[Records from a data source]

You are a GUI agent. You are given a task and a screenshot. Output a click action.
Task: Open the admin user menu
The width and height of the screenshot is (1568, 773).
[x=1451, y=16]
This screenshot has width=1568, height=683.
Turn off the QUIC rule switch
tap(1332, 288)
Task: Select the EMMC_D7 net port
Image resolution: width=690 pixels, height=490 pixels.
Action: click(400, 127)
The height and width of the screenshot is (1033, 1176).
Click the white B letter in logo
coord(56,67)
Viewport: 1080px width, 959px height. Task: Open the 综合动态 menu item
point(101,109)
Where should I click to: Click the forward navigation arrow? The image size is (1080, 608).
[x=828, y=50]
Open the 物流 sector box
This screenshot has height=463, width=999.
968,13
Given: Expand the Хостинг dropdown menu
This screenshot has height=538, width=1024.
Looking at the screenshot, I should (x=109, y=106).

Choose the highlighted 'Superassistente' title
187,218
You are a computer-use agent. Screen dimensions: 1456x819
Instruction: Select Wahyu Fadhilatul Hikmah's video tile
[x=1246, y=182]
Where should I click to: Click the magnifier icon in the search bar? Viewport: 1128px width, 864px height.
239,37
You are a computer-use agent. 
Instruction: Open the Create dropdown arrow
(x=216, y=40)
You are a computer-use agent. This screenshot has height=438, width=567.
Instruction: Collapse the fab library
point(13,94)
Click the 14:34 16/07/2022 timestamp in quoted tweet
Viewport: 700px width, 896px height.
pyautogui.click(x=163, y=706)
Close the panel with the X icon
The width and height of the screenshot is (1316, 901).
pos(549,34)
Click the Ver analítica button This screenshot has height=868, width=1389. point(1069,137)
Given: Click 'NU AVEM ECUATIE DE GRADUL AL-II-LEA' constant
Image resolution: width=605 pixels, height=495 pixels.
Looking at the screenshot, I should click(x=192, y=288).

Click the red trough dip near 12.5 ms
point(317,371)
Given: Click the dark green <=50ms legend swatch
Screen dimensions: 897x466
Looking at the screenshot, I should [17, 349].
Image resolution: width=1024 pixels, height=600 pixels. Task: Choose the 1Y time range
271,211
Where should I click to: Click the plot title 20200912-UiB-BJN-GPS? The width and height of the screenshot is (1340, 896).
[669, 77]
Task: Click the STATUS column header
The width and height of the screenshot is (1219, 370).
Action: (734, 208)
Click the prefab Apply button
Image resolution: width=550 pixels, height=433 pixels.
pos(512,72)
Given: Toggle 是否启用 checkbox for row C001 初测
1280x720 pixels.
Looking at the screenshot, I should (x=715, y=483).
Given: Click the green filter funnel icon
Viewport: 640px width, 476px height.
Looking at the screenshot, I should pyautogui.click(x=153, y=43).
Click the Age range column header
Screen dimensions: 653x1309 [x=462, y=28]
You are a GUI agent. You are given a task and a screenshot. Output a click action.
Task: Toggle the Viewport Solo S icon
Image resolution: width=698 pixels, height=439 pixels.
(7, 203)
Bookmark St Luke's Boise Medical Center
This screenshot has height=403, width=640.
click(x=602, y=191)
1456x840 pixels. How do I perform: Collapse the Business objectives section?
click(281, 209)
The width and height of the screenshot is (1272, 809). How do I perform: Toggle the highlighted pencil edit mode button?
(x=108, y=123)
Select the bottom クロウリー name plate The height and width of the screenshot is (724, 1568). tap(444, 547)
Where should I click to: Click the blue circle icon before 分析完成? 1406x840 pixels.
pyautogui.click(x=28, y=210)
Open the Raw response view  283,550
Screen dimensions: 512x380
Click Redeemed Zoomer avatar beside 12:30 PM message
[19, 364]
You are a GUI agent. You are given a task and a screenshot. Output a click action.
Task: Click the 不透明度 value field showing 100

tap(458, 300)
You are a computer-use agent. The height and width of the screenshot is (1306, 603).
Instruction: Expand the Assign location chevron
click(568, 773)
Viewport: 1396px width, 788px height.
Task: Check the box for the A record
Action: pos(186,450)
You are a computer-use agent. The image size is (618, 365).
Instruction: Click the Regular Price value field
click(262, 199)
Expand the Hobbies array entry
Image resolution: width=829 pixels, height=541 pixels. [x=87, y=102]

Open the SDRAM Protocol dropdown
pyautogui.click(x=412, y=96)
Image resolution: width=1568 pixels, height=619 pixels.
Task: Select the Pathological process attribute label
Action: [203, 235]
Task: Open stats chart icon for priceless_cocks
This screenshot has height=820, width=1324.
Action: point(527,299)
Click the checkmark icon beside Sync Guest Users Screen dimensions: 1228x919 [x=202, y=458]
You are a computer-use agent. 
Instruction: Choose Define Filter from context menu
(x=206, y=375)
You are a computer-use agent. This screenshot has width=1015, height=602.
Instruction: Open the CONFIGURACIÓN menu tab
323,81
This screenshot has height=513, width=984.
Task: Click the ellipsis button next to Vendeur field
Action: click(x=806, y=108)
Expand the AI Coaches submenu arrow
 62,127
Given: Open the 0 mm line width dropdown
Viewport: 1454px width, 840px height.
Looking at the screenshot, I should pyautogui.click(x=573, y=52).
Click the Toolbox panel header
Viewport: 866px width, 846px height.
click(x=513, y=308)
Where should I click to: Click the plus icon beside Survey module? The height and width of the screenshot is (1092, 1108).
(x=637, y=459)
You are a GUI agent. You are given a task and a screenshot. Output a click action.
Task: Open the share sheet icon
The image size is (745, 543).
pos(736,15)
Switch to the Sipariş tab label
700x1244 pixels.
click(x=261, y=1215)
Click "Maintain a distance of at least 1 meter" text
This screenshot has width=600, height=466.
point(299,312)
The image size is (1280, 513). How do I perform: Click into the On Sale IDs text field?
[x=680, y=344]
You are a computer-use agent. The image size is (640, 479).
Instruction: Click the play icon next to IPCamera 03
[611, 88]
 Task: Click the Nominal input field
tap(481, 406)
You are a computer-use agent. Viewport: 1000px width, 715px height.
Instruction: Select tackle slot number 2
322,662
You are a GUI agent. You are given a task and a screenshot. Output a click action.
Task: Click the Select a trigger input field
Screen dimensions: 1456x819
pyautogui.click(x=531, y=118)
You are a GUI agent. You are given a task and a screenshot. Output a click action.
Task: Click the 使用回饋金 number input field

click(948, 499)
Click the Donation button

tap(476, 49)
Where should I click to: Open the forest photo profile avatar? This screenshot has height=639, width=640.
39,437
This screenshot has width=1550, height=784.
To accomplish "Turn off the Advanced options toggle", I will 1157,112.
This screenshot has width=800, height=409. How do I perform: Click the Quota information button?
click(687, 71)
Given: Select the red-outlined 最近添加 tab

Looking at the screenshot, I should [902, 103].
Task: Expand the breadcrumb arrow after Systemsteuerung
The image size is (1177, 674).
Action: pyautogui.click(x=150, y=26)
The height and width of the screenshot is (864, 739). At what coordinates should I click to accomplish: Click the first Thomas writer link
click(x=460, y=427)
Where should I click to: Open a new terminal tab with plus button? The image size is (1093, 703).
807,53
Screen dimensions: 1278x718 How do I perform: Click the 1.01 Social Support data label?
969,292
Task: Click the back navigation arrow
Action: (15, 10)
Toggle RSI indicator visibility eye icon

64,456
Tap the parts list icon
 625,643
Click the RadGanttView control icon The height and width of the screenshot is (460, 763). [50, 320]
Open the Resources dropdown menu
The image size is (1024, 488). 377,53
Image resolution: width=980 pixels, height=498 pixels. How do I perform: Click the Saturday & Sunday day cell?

### [Work instruction]
Nothing should be dropped. Retype each line above as it is.

### [Written solution]
You are a GUI agent. You are given a task and a screenshot. Output a click action.
Task: Open the admin user menu
The width and height of the screenshot is (1568, 773).
[x=1451, y=16]
This screenshot has width=1568, height=683.
Turn off the QUIC rule switch
tap(1332, 288)
Task: Select the EMMC_D7 net port
Image resolution: width=690 pixels, height=490 pixels.
Action: click(400, 127)
The height and width of the screenshot is (1033, 1176).
Click the white B letter in logo
coord(56,67)
Viewport: 1080px width, 959px height. Task: Open the 综合动态 menu item
point(101,109)
Where should I click to: Click the forward navigation arrow? The image size is (1080, 608).
[x=828, y=50]
Open the 物流 sector box
This screenshot has height=463, width=999.
968,13
Given: Expand the Хостинг dropdown menu
This screenshot has height=538, width=1024.
Looking at the screenshot, I should (x=109, y=106).

Choose the highlighted 'Superassistente' title
187,218
You are a computer-use agent. Screen dimensions: 1456x819
Instruction: Select Wahyu Fadhilatul Hikmah's video tile
[x=1246, y=182]
Where should I click to: Click the magnifier icon in the search bar? Viewport: 1128px width, 864px height.
239,37
You are a computer-use agent. 
Instruction: Open the Create dropdown arrow
(x=216, y=40)
You are a computer-use agent. This screenshot has height=438, width=567.
Instruction: Collapse the fab library
point(13,94)
Click the 14:34 16/07/2022 timestamp in quoted tweet
Viewport: 700px width, 896px height.
pyautogui.click(x=163, y=706)
Close the panel with the X icon
The width and height of the screenshot is (1316, 901).
pos(549,34)
Click the Ver analítica button This screenshot has height=868, width=1389. point(1069,137)
Given: Click 'NU AVEM ECUATIE DE GRADUL AL-II-LEA' constant
Image resolution: width=605 pixels, height=495 pixels.
Looking at the screenshot, I should click(x=192, y=288).

Click the red trough dip near 12.5 ms
point(317,371)
Given: Click the dark green <=50ms legend swatch
Screen dimensions: 897x466
Looking at the screenshot, I should [17, 349].
Image resolution: width=1024 pixels, height=600 pixels. Task: Choose the 1Y time range
271,211
Where should I click to: Click the plot title 20200912-UiB-BJN-GPS? The width and height of the screenshot is (1340, 896).
[669, 77]
Task: Click the STATUS column header
The width and height of the screenshot is (1219, 370).
Action: (734, 208)
Click the prefab Apply button
Image resolution: width=550 pixels, height=433 pixels.
pos(512,72)
Given: Toggle 是否启用 checkbox for row C001 初测
1280x720 pixels.
Looking at the screenshot, I should (x=715, y=483).
Given: Click the green filter funnel icon
Viewport: 640px width, 476px height.
Looking at the screenshot, I should pyautogui.click(x=153, y=43).
Click the Age range column header
Screen dimensions: 653x1309 [x=462, y=28]
You are a GUI agent. You are given a task and a screenshot. Output a click action.
Task: Toggle the Viewport Solo S icon
Image resolution: width=698 pixels, height=439 pixels.
(7, 203)
Bookmark St Luke's Boise Medical Center
This screenshot has height=403, width=640.
click(x=602, y=191)
1456x840 pixels. How do I perform: Collapse the Business objectives section?
click(281, 209)
The width and height of the screenshot is (1272, 809). How do I perform: Toggle the highlighted pencil edit mode button?
(x=108, y=123)
Select the bottom クロウリー name plate The height and width of the screenshot is (724, 1568). tap(444, 547)
Where should I click to: Click the blue circle icon before 分析完成? 1406x840 pixels.
pyautogui.click(x=28, y=210)
Open the Raw response view  283,550
Screen dimensions: 512x380
Click Redeemed Zoomer avatar beside 12:30 PM message
[19, 364]
You are a GUI agent. You are given a task and a screenshot. Output a click action.
Task: Click the 不透明度 value field showing 100

tap(458, 300)
You are a computer-use agent. The height and width of the screenshot is (1306, 603).
Instruction: Expand the Assign location chevron
click(568, 773)
Viewport: 1396px width, 788px height.
Task: Check the box for the A record
Action: pos(186,450)
You are a computer-use agent. The image size is (618, 365).
Instruction: Click the Regular Price value field
click(262, 199)
Expand the Hobbies array entry
Image resolution: width=829 pixels, height=541 pixels. [x=87, y=102]

Open the SDRAM Protocol dropdown
pyautogui.click(x=412, y=96)
Image resolution: width=1568 pixels, height=619 pixels.
Task: Select the Pathological process attribute label
Action: [203, 235]
Task: Open stats chart icon for priceless_cocks
This screenshot has height=820, width=1324.
Action: point(527,299)
Click the checkmark icon beside Sync Guest Users Screen dimensions: 1228x919 [x=202, y=458]
You are a computer-use agent. 
Instruction: Choose Define Filter from context menu
(x=206, y=375)
You are a computer-use agent. This screenshot has width=1015, height=602.
Instruction: Open the CONFIGURACIÓN menu tab
323,81
This screenshot has height=513, width=984.
Task: Click the ellipsis button next to Vendeur field
Action: click(x=806, y=108)
Expand the AI Coaches submenu arrow
 62,127
Given: Open the 0 mm line width dropdown
Viewport: 1454px width, 840px height.
Looking at the screenshot, I should pyautogui.click(x=573, y=52).
Click the Toolbox panel header
Viewport: 866px width, 846px height.
click(x=513, y=308)
Where should I click to: Click the plus icon beside Survey module? The height and width of the screenshot is (1092, 1108).
(x=637, y=459)
You are a GUI agent. You are given a task and a screenshot. Output a click action.
Task: Open the share sheet icon
The image size is (745, 543).
pos(736,15)
Switch to the Sipariş tab label
700x1244 pixels.
click(x=261, y=1215)
Click "Maintain a distance of at least 1 meter" text
This screenshot has width=600, height=466.
point(299,312)
The image size is (1280, 513). How do I perform: Click into the On Sale IDs text field?
[x=680, y=344]
You are a computer-use agent. The image size is (640, 479).
Instruction: Click the play icon next to IPCamera 03
[611, 88]
 Task: Click the Nominal input field
tap(481, 406)
You are a computer-use agent. Viewport: 1000px width, 715px height.
Instruction: Select tackle slot number 2
322,662
You are a GUI agent. You are given a task and a screenshot. Output a click action.
Task: Click the Select a trigger input field
Screen dimensions: 1456x819
pyautogui.click(x=531, y=118)
You are a GUI agent. You are given a task and a screenshot. Output a click action.
Task: Click the 使用回饋金 number input field

click(948, 499)
Click the Donation button

tap(476, 49)
Where should I click to: Open the forest photo profile avatar? This screenshot has height=639, width=640.
39,437
This screenshot has width=1550, height=784.
To accomplish "Turn off the Advanced options toggle", I will 1157,112.
This screenshot has width=800, height=409. How do I perform: Click the Quota information button?
click(687, 71)
Given: Select the red-outlined 最近添加 tab

Looking at the screenshot, I should [902, 103].
Task: Expand the breadcrumb arrow after Systemsteuerung
The image size is (1177, 674).
Action: pyautogui.click(x=150, y=26)
The height and width of the screenshot is (864, 739). At what coordinates should I click to accomplish: Click the first Thomas writer link
click(x=460, y=427)
Where should I click to: Open a new terminal tab with plus button? The image size is (1093, 703).
807,53
Screen dimensions: 1278x718 How do I perform: Click the 1.01 Social Support data label?
969,292
Task: Click the back navigation arrow
Action: (15, 10)
Toggle RSI indicator visibility eye icon

64,456
Tap the parts list icon
 625,643
Click the RadGanttView control icon The height and width of the screenshot is (460, 763). [50, 320]
Open the Resources dropdown menu
The image size is (1024, 488). 377,53
Image resolution: width=980 pixels, height=498 pixels. How do I perform: Click the Saturday & Sunday day cell?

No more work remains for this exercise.